___ Extracted information
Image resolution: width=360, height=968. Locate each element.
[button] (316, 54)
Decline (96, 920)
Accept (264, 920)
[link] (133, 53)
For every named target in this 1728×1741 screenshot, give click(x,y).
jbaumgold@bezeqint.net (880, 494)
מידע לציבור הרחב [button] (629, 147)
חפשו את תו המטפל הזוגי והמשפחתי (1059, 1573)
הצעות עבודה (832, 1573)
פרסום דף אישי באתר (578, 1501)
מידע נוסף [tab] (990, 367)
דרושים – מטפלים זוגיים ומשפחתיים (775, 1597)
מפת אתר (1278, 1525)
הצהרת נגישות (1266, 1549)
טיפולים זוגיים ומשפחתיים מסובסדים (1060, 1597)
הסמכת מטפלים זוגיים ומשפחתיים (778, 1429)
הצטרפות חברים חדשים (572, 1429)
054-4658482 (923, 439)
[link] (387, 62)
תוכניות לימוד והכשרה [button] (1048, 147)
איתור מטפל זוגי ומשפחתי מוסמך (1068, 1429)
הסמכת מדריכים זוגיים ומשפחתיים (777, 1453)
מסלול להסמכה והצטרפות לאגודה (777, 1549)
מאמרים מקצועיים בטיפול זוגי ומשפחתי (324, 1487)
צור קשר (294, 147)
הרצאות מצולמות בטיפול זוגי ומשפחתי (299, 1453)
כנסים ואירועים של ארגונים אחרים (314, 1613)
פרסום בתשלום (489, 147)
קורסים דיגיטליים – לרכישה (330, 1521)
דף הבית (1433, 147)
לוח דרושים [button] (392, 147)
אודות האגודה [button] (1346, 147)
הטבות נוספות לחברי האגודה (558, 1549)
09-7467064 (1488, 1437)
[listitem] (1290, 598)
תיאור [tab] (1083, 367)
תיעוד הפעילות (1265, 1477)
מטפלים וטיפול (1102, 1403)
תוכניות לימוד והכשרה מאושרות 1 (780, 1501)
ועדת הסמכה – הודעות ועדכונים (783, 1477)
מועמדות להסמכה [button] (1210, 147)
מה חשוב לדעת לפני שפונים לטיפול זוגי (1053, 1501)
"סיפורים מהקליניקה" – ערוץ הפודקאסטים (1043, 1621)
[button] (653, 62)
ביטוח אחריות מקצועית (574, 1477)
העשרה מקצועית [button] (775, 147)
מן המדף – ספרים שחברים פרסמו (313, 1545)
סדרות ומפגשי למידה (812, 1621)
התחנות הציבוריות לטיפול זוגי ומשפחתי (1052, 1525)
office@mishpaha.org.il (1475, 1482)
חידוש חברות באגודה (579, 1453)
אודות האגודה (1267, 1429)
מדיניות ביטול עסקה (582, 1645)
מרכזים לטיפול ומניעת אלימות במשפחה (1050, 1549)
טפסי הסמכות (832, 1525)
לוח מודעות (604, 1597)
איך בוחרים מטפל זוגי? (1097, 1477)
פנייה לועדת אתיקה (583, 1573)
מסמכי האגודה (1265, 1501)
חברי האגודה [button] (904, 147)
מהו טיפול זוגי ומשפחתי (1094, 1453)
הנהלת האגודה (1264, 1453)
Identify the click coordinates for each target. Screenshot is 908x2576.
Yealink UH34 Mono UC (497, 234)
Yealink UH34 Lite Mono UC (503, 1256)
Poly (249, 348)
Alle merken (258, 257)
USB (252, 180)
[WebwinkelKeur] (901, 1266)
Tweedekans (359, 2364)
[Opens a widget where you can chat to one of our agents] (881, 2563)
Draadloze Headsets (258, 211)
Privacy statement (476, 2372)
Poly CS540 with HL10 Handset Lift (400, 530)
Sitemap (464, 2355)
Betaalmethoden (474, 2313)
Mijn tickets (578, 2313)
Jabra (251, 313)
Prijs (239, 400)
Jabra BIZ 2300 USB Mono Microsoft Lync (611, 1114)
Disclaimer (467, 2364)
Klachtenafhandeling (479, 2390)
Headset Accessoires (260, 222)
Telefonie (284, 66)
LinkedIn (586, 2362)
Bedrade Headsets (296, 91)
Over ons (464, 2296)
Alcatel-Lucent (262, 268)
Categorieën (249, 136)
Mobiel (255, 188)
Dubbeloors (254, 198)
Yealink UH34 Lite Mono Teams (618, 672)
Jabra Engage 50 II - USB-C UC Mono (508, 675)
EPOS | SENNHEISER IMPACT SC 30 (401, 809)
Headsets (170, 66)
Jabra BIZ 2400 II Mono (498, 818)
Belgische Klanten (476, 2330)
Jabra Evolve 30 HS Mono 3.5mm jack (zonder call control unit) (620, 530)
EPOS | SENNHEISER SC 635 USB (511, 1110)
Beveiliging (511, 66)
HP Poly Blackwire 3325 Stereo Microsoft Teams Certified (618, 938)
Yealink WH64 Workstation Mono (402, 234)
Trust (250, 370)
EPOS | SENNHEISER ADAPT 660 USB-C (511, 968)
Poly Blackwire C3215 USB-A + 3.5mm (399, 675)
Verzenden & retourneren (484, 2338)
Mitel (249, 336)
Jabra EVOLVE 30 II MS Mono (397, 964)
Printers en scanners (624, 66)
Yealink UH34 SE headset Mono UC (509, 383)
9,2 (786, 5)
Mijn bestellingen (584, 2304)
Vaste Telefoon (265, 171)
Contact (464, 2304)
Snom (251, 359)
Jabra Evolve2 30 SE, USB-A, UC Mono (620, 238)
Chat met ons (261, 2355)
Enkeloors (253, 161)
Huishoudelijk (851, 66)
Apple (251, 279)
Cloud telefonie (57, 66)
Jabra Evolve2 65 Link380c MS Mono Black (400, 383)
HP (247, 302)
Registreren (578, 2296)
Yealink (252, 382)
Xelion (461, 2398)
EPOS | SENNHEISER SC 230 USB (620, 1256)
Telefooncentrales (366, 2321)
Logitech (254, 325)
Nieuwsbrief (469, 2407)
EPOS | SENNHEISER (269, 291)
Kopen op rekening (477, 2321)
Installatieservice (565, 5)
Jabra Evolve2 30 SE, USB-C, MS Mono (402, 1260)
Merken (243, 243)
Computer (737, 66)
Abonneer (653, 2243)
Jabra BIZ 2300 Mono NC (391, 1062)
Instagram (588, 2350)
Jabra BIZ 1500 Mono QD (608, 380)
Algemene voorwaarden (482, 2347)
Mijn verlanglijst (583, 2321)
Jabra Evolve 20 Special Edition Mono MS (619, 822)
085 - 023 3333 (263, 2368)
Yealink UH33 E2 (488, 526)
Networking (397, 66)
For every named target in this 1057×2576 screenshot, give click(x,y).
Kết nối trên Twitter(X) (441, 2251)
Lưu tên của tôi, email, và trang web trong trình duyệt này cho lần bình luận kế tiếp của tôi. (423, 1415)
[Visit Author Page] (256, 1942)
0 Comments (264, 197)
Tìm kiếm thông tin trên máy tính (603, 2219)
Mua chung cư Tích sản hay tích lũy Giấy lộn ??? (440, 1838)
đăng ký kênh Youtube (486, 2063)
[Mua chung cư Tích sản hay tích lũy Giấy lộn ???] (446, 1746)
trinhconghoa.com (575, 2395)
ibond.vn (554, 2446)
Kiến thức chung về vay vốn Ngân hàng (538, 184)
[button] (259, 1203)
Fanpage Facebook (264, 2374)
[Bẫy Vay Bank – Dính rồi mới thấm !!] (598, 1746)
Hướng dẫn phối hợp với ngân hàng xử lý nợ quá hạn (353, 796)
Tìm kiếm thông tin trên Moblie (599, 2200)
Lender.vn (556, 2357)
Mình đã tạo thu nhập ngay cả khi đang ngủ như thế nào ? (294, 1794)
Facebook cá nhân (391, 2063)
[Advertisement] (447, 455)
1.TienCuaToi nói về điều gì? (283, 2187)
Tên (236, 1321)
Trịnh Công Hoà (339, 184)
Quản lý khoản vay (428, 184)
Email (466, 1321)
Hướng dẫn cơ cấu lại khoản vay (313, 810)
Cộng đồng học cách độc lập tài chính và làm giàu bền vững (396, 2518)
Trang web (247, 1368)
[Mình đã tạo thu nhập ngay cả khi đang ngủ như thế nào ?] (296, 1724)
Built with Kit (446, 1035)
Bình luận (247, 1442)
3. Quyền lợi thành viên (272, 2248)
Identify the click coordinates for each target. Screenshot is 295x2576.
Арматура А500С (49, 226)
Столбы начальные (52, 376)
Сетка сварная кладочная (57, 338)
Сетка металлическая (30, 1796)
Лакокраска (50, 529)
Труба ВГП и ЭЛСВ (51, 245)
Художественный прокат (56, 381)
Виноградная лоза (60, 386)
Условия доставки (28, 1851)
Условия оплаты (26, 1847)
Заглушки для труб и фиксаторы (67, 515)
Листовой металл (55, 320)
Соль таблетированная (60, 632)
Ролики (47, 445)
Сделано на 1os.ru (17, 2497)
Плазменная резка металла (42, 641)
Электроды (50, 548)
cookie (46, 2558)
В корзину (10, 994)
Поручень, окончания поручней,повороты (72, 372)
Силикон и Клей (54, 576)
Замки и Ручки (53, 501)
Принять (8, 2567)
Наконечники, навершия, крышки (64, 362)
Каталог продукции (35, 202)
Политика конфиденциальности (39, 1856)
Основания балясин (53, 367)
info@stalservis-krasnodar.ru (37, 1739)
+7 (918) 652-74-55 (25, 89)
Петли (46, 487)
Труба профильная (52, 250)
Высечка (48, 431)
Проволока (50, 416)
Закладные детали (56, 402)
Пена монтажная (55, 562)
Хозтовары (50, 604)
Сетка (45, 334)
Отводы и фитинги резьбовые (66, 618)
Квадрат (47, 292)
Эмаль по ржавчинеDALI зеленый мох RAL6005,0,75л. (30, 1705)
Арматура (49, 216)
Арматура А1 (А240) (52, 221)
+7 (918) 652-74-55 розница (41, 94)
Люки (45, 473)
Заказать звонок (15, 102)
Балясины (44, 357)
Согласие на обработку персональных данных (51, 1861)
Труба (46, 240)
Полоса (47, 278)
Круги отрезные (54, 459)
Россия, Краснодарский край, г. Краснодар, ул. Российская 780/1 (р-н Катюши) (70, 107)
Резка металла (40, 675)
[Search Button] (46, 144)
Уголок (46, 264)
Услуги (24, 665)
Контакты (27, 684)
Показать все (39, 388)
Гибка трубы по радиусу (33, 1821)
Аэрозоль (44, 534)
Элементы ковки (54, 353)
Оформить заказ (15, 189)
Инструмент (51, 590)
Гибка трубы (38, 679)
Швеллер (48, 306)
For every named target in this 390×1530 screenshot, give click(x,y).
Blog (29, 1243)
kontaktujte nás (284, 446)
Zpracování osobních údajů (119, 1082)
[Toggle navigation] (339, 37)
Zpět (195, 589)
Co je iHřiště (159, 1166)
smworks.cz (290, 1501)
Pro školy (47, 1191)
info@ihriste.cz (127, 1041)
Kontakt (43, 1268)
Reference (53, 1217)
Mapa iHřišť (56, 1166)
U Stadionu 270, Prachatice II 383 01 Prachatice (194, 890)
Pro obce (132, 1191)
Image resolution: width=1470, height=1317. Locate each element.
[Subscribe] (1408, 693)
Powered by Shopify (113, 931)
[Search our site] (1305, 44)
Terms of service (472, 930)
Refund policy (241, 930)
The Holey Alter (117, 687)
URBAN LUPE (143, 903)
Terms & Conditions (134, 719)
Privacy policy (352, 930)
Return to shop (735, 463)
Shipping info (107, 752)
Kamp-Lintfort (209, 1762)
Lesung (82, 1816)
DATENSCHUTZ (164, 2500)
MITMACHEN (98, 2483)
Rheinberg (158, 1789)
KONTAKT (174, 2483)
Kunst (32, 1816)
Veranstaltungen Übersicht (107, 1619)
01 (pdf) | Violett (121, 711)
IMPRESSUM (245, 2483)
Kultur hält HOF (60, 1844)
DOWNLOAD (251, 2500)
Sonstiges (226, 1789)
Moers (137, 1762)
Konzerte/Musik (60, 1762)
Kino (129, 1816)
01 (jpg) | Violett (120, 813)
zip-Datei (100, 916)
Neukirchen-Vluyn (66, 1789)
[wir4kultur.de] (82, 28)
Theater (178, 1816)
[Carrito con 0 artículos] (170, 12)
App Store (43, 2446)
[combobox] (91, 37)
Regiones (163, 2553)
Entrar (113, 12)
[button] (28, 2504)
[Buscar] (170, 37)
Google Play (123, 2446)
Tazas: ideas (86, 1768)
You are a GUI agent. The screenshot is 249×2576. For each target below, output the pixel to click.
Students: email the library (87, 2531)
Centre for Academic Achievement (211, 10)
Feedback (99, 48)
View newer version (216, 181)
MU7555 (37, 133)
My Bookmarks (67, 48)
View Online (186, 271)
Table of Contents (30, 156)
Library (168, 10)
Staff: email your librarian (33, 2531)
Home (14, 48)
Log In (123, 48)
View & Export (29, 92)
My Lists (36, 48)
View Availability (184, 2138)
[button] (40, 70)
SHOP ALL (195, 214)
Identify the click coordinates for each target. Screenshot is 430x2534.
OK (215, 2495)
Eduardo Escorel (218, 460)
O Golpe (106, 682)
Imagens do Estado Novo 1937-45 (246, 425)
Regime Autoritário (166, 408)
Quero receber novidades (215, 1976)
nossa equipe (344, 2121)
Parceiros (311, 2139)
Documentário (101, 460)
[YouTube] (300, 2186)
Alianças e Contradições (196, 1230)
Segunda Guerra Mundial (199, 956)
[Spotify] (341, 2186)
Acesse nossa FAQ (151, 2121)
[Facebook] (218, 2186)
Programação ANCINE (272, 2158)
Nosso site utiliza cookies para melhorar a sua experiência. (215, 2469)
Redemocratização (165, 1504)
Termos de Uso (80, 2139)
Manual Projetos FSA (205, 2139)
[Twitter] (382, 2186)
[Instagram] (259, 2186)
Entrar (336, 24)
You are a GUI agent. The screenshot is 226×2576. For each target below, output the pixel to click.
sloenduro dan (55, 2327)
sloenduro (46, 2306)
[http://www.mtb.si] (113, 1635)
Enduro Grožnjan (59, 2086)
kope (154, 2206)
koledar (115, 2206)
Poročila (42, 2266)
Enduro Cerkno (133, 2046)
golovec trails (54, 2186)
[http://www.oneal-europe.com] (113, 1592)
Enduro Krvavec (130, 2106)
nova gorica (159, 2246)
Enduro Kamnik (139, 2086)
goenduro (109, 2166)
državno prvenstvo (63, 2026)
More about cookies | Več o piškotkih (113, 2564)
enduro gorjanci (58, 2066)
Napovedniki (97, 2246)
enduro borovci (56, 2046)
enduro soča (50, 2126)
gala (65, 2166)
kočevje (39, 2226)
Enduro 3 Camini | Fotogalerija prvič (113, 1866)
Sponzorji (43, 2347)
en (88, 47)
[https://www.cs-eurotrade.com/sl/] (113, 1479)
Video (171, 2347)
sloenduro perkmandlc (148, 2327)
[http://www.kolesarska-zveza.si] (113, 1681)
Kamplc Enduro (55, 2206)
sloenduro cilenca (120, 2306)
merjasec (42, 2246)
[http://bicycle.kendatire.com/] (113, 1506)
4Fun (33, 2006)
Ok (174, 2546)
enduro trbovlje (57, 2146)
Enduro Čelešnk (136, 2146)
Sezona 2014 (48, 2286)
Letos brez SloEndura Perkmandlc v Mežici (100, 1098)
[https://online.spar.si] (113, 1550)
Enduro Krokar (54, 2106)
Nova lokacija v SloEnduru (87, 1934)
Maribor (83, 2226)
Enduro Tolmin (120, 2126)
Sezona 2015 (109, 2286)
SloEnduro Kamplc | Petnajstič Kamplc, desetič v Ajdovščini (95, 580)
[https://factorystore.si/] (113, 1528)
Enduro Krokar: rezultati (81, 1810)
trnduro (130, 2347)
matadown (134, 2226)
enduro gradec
______
> **Activity**
Retype only the stretch of lines above starting at the one with "nossa equipe (344, 2121)" and stopping at the one with "You are a GUI agent. The screenshot is 226×2576.", exactly as written, with both kept.

> **Task output**
nossa equipe (344, 2121)
Parceiros (311, 2139)
Documentário (101, 460)
[YouTube] (300, 2186)
Alianças e Contradições (196, 1230)
Segunda Guerra Mundial (199, 956)
[Spotify] (341, 2186)
Acesse nossa FAQ (151, 2121)
[Facebook] (218, 2186)
Programação ANCINE (272, 2158)
Nosso site utiliza cookies para melhorar a sua experiência. (215, 2469)
Redemocratização (165, 1504)
Termos de Uso (80, 2139)
Manual Projetos FSA (205, 2139)
[Twitter] (382, 2186)
[Instagram] (259, 2186)
Entrar (336, 24)
You are a GUI agent. The screenshot is 226×2576. For each target below, output the pixel to click.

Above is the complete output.